Several studies show a close relationship between the teaching quality, learning quality, and teaching effectiveness (Devlin, & Samarawickrema, 2010; Glenn et al., 2012). A substantial amount of research indicates that most universities worldwide use student responses to assess teaching as part of their assessment of teaching effectiveness (Abrami, Marilyn, & Raiszadeh, 2001; Hobson, & Talbot, 2001; Sarwar, Dildar, Shah, & Hussain, 2017; Wagenaar, 1995).
Teaching assessment remains controversial. Some authors point out that the student's opinion is a partial view of the construct “teaching competence”. Students are not a valid or reliable source of information on aspects of teaching where conflict of interest or motivation clearly bias their perceptions and assessments. Therefore, many authors hold that student surveys should be complemented with other indicators in order to ensure a more precise evaluation of professors (Apodaka, & Grad, 2002; De Miguel, 1998). Some research concludes that student opinions are not consistent and may vary according to different variables. For example, they argue that questions about students' general perception of the professor tend to produce more positive scores than specific ones regardless of the actual level of effectiveness of teaching (Mittal, & Gera, 2013). Some studies show that using dichotomous attributes such as good-bad (Kelly, 1950) has a major effect on students' judgement of their professors.
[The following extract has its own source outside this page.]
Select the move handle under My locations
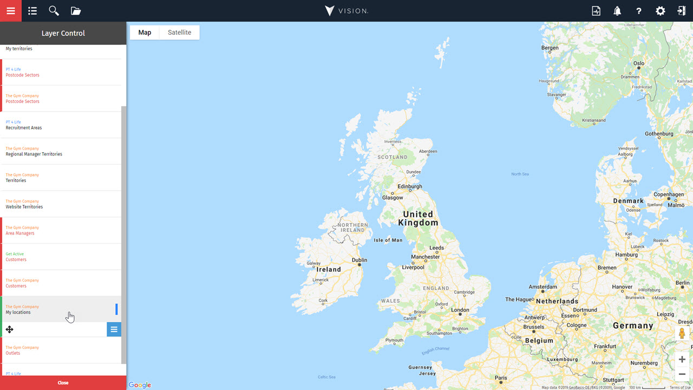The width and height of the screenshot is (693, 390). tap(9, 329)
Other factors influencing student judgements are "Halo and Horns effects" (Vernon, 1964).
In addition, research shows that external factors can also influence students' opinions concerning the effectiveness of teaching and, therefore, the validity of the approach in specific contexts assumes importance for proper professor evaluation. In this regard, Fernández Rico, Fernández Fernández, Álvarez Suárez and Martínez Camblor (2007) pointed to a weak relationship between class size and student satisfaction in the sense that smaller classes give the most positive grades. Marsh and Roche (1993) indicated the positive relationships between the subject's satisfaction and previous interest in the subject and the reason for the subject's choice. Greenwald and Gillmore (1997), Marsh (1987), and Feldman (1996) noted the relationship between professor indulgence in their assessment and student satisfaction with the professor. Moreover, the relationship between student grades and professor satisfaction is evident in the study of Sarwar et al. (2017). However, according to Marsh (1987) and Marsh and Bailey (1993), the scores students give are reliable, in the sense that there is consistency among students. It was also found that students rarely change their perceptions of the professor, even after several years.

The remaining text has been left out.